My Life as a CIA Graduate Wine and Beverage Student
I arrived in the Napa Valley to start the Wine and Beverage Graduate Certificate program (WBGC) just as harvest season was gearing up, and it was an experience truly like no other. The intensity, the people dedicated to their craft, and the rich tradition were all powerfully inspiring. As crush season arrived, the stimulating energy and excitement across Napa only grew.
What’s so special about being a student here is that our program strikes a harmonious balance between teaching technical skills and experiential learning, all the while pushing us outside of our comfort zones. Similar to the process of making a glass of fine wine, day-to-day life as a WBGC student requires heightened focus, understanding, planning, patience, and proper execution.
On National Champagne Day, CIA Professor Christie Dufault demonstrates how to open a bottle of Champagne with a saber.
Students and professors alike possess an insatiable hunger for knowledge that is unique to the CIA. You can encounter any type of learning imaginable, like discovering a new food in the teaching kitchen, joining the beer club on a private brewery tour, and attending trade events both on and off campus. Throughout the program, we are led through more than 1,000 tastings, with a lesson in each glass. I often reflect back to harvest season, when accurately analyzing one component of a glass of wine was at first an imposing challenge.
Grape Geneticist and University of California, Davis Professor Emeritus Dr. Carole Meredith explains her grape DNA typing discoveries.
One of the most interesting aspects of WBGC life is the exposure to leading icons in the beverage industry. Our education features grape geneticists, master sommeliers, sake masters, viticulturists, winemakers, distillers, brewers, importers, exporters, marketers, tea and coffee experts, food and beverage writers, and wine ambassadors. Industry pioneers whom we once knew only through publications and movies come to campus from Portugal, Japan, Spain, Greece, Germany, France, Italy, and beyond to influence our education. The leadership of our professors instills an unmatchable sense of daily pride, passion, and intensity for wines and beverages.
John Williams, owner and winemaker at Frog’s Leap Winery, leads a tasting of his 1988 Zinfandel after sharing his expertise on dry farming wine.

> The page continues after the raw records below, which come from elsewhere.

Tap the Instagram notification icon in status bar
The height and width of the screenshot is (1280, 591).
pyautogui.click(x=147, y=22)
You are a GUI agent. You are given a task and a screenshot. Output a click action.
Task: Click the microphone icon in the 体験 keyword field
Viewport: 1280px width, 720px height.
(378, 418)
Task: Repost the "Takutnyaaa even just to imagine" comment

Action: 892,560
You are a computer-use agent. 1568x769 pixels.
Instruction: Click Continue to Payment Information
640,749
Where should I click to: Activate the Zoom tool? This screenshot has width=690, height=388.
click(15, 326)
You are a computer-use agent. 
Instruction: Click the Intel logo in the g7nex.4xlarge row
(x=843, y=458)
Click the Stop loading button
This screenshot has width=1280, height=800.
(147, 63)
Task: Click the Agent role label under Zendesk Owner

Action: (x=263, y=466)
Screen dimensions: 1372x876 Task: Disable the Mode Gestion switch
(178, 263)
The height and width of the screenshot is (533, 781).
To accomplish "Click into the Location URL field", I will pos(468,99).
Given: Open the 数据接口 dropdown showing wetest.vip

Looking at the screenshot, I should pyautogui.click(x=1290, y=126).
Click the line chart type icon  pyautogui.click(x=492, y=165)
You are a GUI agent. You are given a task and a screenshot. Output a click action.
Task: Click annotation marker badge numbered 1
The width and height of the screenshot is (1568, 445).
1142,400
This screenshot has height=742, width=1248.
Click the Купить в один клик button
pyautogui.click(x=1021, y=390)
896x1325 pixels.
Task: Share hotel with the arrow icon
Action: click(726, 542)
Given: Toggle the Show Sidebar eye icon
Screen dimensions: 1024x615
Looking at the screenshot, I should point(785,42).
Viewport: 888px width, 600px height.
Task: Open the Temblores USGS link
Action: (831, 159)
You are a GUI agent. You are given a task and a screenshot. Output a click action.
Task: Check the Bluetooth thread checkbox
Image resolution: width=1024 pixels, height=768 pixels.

Thanks to the program’s refined blend of incredible exposure, respect, compassion, and attention to detail, I’ve had a heightened learning experience and a daily sense of achievement. As I pass the halfway point of our 30-week program, the life cycle of the grapevine has reached its dormant stage. However, my 18 fellow students and I are as lively and hungry for knowledge as ever.
By Bobby Applegate
Bobby Applegate is a student in the Wine and Beverage Graduate Certificate Program at the CIA in St. Helena, CA. Growing up with family in the restaurant industry, Bobby went on to work in restaurants himself. He earned his bachelor’s degree in hotel, restaurant, and institutional management from the Alfred Lerner College of Business and Economics at the University of Delaware in 2016, where a beverage management course sparked his interest and a professor encouraged him to further his studies at the CIA.